Rows excerpted from a collection
..............................
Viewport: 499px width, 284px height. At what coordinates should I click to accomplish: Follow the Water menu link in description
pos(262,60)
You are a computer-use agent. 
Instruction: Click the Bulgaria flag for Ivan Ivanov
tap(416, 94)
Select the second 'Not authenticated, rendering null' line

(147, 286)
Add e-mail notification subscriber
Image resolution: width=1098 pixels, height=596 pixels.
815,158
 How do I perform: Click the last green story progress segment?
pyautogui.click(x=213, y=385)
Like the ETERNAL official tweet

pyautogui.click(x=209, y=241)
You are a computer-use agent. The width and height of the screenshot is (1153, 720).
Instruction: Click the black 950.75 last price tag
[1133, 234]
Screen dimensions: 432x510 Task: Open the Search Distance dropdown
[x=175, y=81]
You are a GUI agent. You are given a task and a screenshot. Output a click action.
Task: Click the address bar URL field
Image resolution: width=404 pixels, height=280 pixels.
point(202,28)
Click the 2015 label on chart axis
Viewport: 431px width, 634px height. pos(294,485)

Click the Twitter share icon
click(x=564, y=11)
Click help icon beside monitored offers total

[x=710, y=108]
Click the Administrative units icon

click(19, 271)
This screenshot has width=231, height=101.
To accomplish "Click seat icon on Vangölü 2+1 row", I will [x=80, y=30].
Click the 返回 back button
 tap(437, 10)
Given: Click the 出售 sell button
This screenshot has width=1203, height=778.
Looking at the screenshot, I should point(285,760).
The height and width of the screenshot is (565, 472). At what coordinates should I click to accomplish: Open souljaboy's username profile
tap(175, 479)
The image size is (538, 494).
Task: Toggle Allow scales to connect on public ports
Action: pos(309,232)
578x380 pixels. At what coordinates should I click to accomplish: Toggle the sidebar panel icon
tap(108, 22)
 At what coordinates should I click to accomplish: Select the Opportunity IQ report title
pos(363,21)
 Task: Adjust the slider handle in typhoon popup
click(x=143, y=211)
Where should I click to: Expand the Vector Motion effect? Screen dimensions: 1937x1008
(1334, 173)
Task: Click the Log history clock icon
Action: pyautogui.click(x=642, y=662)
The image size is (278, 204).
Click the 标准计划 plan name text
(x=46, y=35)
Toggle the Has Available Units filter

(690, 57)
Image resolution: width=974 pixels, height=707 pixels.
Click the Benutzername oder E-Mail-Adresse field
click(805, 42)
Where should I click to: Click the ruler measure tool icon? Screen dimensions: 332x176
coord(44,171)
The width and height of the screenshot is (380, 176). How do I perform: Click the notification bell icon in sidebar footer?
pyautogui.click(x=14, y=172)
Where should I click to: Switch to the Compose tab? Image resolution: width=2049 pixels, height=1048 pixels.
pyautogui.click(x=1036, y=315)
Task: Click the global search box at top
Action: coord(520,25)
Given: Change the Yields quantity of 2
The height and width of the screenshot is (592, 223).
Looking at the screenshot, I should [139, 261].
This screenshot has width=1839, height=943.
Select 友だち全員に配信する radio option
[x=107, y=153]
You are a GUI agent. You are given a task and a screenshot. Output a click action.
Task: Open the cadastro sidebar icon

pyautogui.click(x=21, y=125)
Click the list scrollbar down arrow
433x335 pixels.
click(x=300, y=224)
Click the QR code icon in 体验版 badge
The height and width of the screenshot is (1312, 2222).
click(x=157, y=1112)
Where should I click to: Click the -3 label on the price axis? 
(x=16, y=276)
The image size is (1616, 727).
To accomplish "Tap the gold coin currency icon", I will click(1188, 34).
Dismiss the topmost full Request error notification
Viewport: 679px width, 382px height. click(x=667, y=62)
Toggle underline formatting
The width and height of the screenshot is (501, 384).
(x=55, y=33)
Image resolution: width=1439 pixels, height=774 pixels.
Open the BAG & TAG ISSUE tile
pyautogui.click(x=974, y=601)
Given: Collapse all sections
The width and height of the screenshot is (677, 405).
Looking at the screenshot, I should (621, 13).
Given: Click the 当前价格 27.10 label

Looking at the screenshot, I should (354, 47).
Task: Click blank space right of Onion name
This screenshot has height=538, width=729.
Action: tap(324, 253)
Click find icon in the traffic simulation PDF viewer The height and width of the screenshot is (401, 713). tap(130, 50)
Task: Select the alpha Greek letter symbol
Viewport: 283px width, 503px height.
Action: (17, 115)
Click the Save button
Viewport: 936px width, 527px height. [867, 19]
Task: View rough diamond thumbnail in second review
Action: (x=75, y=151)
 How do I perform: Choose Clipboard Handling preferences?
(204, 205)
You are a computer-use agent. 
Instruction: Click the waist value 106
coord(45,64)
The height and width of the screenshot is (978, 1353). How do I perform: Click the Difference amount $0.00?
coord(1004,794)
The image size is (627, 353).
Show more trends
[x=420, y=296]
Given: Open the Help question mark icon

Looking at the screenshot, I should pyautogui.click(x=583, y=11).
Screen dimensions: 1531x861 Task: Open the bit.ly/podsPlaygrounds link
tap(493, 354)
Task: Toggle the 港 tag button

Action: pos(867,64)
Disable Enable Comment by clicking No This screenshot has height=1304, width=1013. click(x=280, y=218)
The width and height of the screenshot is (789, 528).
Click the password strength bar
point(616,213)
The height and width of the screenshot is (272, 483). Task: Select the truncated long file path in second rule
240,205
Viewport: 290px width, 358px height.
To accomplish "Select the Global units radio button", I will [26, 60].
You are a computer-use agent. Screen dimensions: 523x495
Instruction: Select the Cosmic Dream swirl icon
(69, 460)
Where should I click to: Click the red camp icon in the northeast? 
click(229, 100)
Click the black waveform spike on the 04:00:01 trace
..............................
* _What the exercise asks_: Extract every row above, reproducing each line character for character.

* _Result of the task_:
Viewport: 499px width, 284px height. At what coordinates should I click to accomplish: Follow the Water menu link in description
pos(262,60)
You are a computer-use agent. 
Instruction: Click the Bulgaria flag for Ivan Ivanov
tap(416, 94)
Select the second 'Not authenticated, rendering null' line

(147, 286)
Add e-mail notification subscriber
Image resolution: width=1098 pixels, height=596 pixels.
815,158
 How do I perform: Click the last green story progress segment?
pyautogui.click(x=213, y=385)
Like the ETERNAL official tweet

pyautogui.click(x=209, y=241)
You are a computer-use agent. The width and height of the screenshot is (1153, 720).
Instruction: Click the black 950.75 last price tag
[1133, 234]
Screen dimensions: 432x510 Task: Open the Search Distance dropdown
[x=175, y=81]
You are a GUI agent. You are given a task and a screenshot. Output a click action.
Task: Click the address bar URL field
Image resolution: width=404 pixels, height=280 pixels.
point(202,28)
Click the 2015 label on chart axis
Viewport: 431px width, 634px height. pos(294,485)

Click the Twitter share icon
click(x=564, y=11)
Click help icon beside monitored offers total

[x=710, y=108]
Click the Administrative units icon

click(19, 271)
This screenshot has width=231, height=101.
To accomplish "Click seat icon on Vangölü 2+1 row", I will [x=80, y=30].
Click the 返回 back button
 tap(437, 10)
Given: Click the 出售 sell button
This screenshot has width=1203, height=778.
Looking at the screenshot, I should point(285,760).
The height and width of the screenshot is (565, 472). At what coordinates should I click to accomplish: Open souljaboy's username profile
tap(175, 479)
The image size is (538, 494).
Task: Toggle Allow scales to connect on public ports
Action: pos(309,232)
578x380 pixels. At what coordinates should I click to accomplish: Toggle the sidebar panel icon
tap(108, 22)
 At what coordinates should I click to accomplish: Select the Opportunity IQ report title
pos(363,21)
 Task: Adjust the slider handle in typhoon popup
click(x=143, y=211)
Where should I click to: Expand the Vector Motion effect? Screen dimensions: 1937x1008
(1334, 173)
Task: Click the Log history clock icon
Action: pyautogui.click(x=642, y=662)
The image size is (278, 204).
Click the 标准计划 plan name text
(x=46, y=35)
Toggle the Has Available Units filter

(690, 57)
Image resolution: width=974 pixels, height=707 pixels.
Click the Benutzername oder E-Mail-Adresse field
click(805, 42)
Where should I click to: Click the ruler measure tool icon? Screen dimensions: 332x176
coord(44,171)
The width and height of the screenshot is (380, 176). How do I perform: Click the notification bell icon in sidebar footer?
pyautogui.click(x=14, y=172)
Where should I click to: Switch to the Compose tab? Image resolution: width=2049 pixels, height=1048 pixels.
pyautogui.click(x=1036, y=315)
Task: Click the global search box at top
Action: coord(520,25)
Given: Change the Yields quantity of 2
The height and width of the screenshot is (592, 223).
Looking at the screenshot, I should [139, 261].
This screenshot has width=1839, height=943.
Select 友だち全員に配信する radio option
[x=107, y=153]
You are a GUI agent. You are given a task and a screenshot. Output a click action.
Task: Open the cadastro sidebar icon

pyautogui.click(x=21, y=125)
Click the list scrollbar down arrow
433x335 pixels.
click(x=300, y=224)
Click the QR code icon in 体验版 badge
The height and width of the screenshot is (1312, 2222).
click(x=157, y=1112)
Where should I click to: Click the -3 label on the price axis? 
(x=16, y=276)
The image size is (1616, 727).
To accomplish "Tap the gold coin currency icon", I will click(1188, 34).
Dismiss the topmost full Request error notification
Viewport: 679px width, 382px height. click(x=667, y=62)
Toggle underline formatting
The width and height of the screenshot is (501, 384).
(x=55, y=33)
Image resolution: width=1439 pixels, height=774 pixels.
Open the BAG & TAG ISSUE tile
pyautogui.click(x=974, y=601)
Given: Collapse all sections
The width and height of the screenshot is (677, 405).
Looking at the screenshot, I should (621, 13).
Given: Click the 当前价格 27.10 label

Looking at the screenshot, I should (354, 47).
Task: Click blank space right of Onion name
This screenshot has height=538, width=729.
Action: tap(324, 253)
Click find icon in the traffic simulation PDF viewer The height and width of the screenshot is (401, 713). tap(130, 50)
Task: Select the alpha Greek letter symbol
Viewport: 283px width, 503px height.
Action: (17, 115)
Click the Save button
Viewport: 936px width, 527px height. [867, 19]
Task: View rough diamond thumbnail in second review
Action: (x=75, y=151)
 How do I perform: Choose Clipboard Handling preferences?
(204, 205)
You are a computer-use agent. 
Instruction: Click the waist value 106
coord(45,64)
The height and width of the screenshot is (978, 1353). How do I perform: Click the Difference amount $0.00?
coord(1004,794)
The image size is (627, 353).
Show more trends
[x=420, y=296]
Given: Open the Help question mark icon

Looking at the screenshot, I should pyautogui.click(x=583, y=11).
Screen dimensions: 1531x861 Task: Open the bit.ly/podsPlaygrounds link
tap(493, 354)
Task: Toggle the 港 tag button

Action: pos(867,64)
Disable Enable Comment by clicking No This screenshot has height=1304, width=1013. click(x=280, y=218)
The width and height of the screenshot is (789, 528).
Click the password strength bar
point(616,213)
The height and width of the screenshot is (272, 483). Task: Select the truncated long file path in second rule
240,205
Viewport: 290px width, 358px height.
To accomplish "Select the Global units radio button", I will [26, 60].
You are a computer-use agent. Screen dimensions: 523x495
Instruction: Select the Cosmic Dream swirl icon
(69, 460)
Where should I click to: Click the red camp icon in the northeast? 
click(229, 100)
Click the black waveform spike on the 04:00:01 trace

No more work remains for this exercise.